Julie Stone is Director of University of Derby Online Learning (UDOL).
Massive open online courses (MOOCs) are underestimated when it comes to providing formal training and Continuing Professional Development (CPD) opportunities for businesses.
As a Director of online learning, you may find it a surprise that I was once cynical about MOOCs and what learners would get out of them. Online learning is about expert knowledge, support from tutors, certificates, communication and integration with fellow students from all over the world – at the expense of paying for it.
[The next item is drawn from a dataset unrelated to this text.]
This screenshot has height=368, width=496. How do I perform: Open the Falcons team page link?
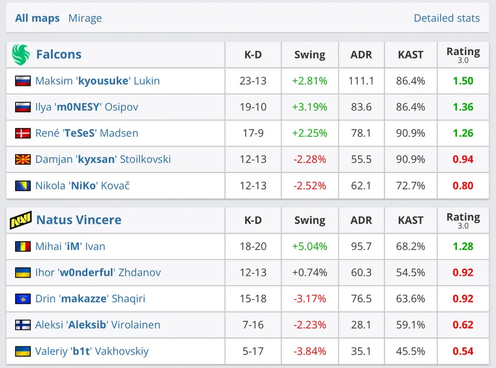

Within the best online learning organisations it is a structured learning process, Universities that had never been engaged in online learning before suddenly offered MOOCs without understanding why or indeed having a purpose or objective.
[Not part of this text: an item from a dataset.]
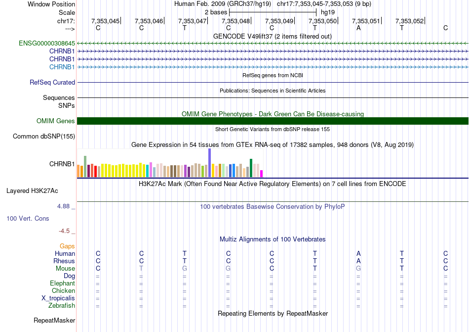This screenshot has height=332, width=469.
Task: Open the RefSeq Curated track label
Action: click(x=52, y=83)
So when you remove the core values of online learning and provide a free service to the masses I was concerned that this would sacrifice the support, quality and engagement and purposes of online learning.
There is no doubt that they will be a great vehicle to solve and aid staff development and CPD, but I also think they could help inform and deliver on big societal issues
Having observed the MOOC landscape, what I am delighted with is the dialogue it has opened up about online learning and providing Higher Education to a significant proportion of the global population, who cannot attend campus-based programmes for numerous reasons and in this respect MOOCs have played a huge role in transforming online learning for the Higher Education sector. This is what Sebastian Thrun, Research Professor of Computer Science at Stanford University set out to do when he launched the first MOOC in 2008. Sebastian wanted to get access to a wider audience and he was amazed when he got 160,000 learners engaged, because he had never had so many leaners throughout the whole of his career at Stanford. Yet here in one place, through one lecture he had a captive audience. Which is why so many universities have invested in MOOCs, so they could engage with the masses – but with what purpose in mind.
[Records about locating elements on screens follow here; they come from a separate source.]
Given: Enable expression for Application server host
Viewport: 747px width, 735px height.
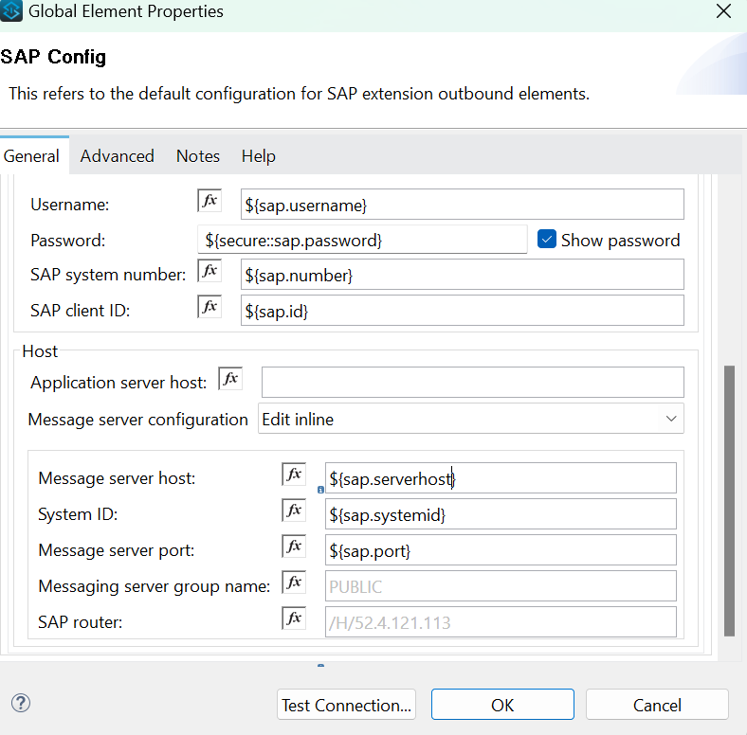Looking at the screenshot, I should click(x=230, y=379).
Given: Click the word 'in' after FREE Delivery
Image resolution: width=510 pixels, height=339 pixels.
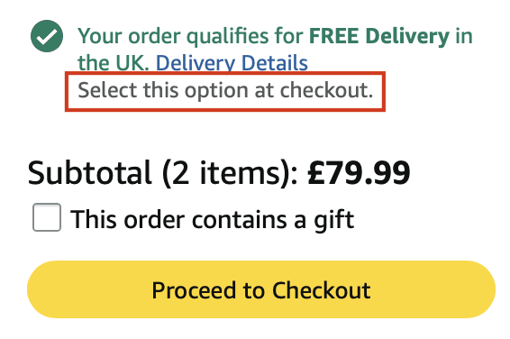Looking at the screenshot, I should click(x=464, y=36).
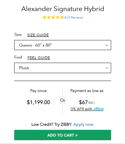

So when we decided to get involved in MOOC developments at the University of Derby we had clear objectives around raising awareness of our credit-bearing online offer and of exploring new pedagogical approaches within the MOOCs. We have ensured all factors of online learning have been implemented in our Moos, and we went through the same robust quality processes as for credit-bearing courses to ensure a quality higher education offer. We have been surprised and delighted by the response to our MOOCs and the rich dialogue with our participants that has informed knowledge and information.
Since 2008, MOOCs have developed rapidly and I feel the next phase will be the role they play in formal training and CPD for businesses. A great example of this is dementia. The Prime Minister through his Dementia 2020 pledge has encouraged all businesses to become dementia friendly and has invited all employers to include information about dementia in their formal induction programmes.
With the implementation of MOOCs, businesses can work with universities to offer a flexible, free mode of learning to address this, with more tailored and certificated learning packages offering a refined and fee-paying basis but on a more affordable scale
With the implementation of MOOCs, businesses can work with universities to offer a flexible, free mode of learning to address this, with more tailored and certificated learning packages offering a refined and fee-paying basis but on a more affordable scale.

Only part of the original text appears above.